Often the coroner is a funeral-home director and sometimes even a tow-truck operator, whose primary ability is transporting bodies. The coroner frequently hires hospital pathologists to do the autopsy. Those unfamiliar with signs of violence may confuse gunshot entrance and exit wounds or may be unable to tell whether a fractured skull was caused by a fall or a blow. Or they may ignore important evidence, such as the contents of a victim's stomach or hairs and fibers left on clothing or skin.

As a result, the guilty often go free. People get away with murder in about a third of the 20,000 deaths identified as homicides each year; other murders go undetected. Misinterpreted evidence can also lead to the innocent being punished. Even worse, people are sometimes jailed for crimes that never occurred. The classic example: when an alcoholic dies after a fight, the police often assume that the assault killed him, but a careful autopsy may show a lethal level of alcohol in the blood. Bungled investigations can also create lasting controversies. Mistakes in the autopsy of John F. Kennedy fueled charges of a conspiracy and cover-up.

Moreover, public health is damaged by the lack of trained medical detectives. M.E.s are usually the first to sound the alarm about faulty product design, new diseases or social problems like child abuse. Says Dr. Donald Reay, Seattle's chief medical examiner: "Look how much the public knows about cocaine and firearms. That's because people are dying from drugs and gunshots."

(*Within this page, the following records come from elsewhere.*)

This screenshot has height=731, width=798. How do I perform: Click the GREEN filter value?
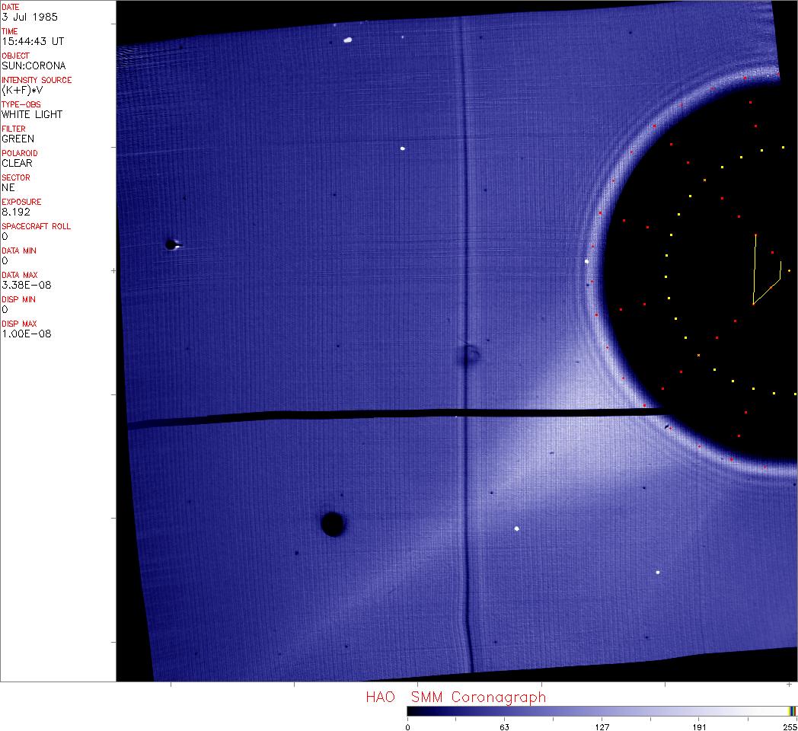[x=18, y=139]
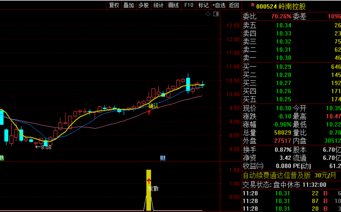Open F10 company information
The width and height of the screenshot is (341, 212).
(x=188, y=5)
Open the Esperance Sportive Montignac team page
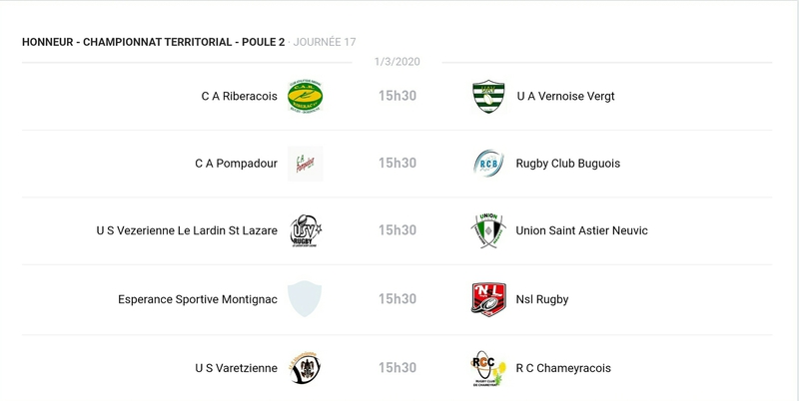Screen dimensions: 799x401 coord(198,299)
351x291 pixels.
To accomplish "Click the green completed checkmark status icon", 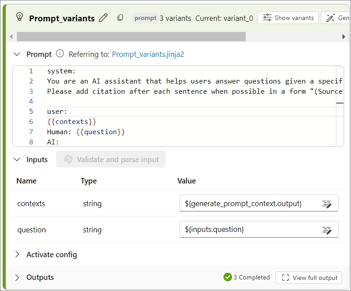I will tap(227, 277).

Still, much valuable knowledge is being lost, according to the Centers for Disease Control in Atlanta, because there is no uniform method for collecting information on unnatural deaths. Increasing numbers of M.E.s believe their expertise can also serve the living victims of assaults. Dr. Charles Petty, chief medical examiner of Dallas, regularly checks bruised children brought to a county hospital to see if they are being battered.